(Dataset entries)
########
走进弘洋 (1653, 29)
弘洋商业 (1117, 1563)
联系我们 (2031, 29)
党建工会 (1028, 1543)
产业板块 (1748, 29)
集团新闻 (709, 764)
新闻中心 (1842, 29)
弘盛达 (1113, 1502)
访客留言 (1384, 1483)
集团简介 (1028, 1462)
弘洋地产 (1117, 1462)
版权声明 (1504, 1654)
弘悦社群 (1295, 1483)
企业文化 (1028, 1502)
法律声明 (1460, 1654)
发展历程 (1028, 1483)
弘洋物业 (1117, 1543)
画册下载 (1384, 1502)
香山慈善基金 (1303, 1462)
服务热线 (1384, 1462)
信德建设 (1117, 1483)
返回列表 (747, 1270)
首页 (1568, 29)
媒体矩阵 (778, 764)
########
Output the records above precisely.

**Answer to this exercise**
走进弘洋 (1653, 29)
弘洋商业 (1117, 1563)
联系我们 (2031, 29)
党建工会 (1028, 1543)
产业板块 (1748, 29)
集团新闻 (709, 764)
新闻中心 (1842, 29)
弘盛达 (1113, 1502)
访客留言 (1384, 1483)
集团简介 (1028, 1462)
弘洋地产 (1117, 1462)
版权声明 (1504, 1654)
弘悦社群 (1295, 1483)
企业文化 (1028, 1502)
法律声明 (1460, 1654)
发展历程 (1028, 1483)
弘洋物业 (1117, 1543)
画册下载 (1384, 1502)
香山慈善基金 (1303, 1462)
服务热线 (1384, 1462)
信德建设 (1117, 1483)
返回列表 (747, 1270)
首页 (1568, 29)
媒体矩阵 (778, 764)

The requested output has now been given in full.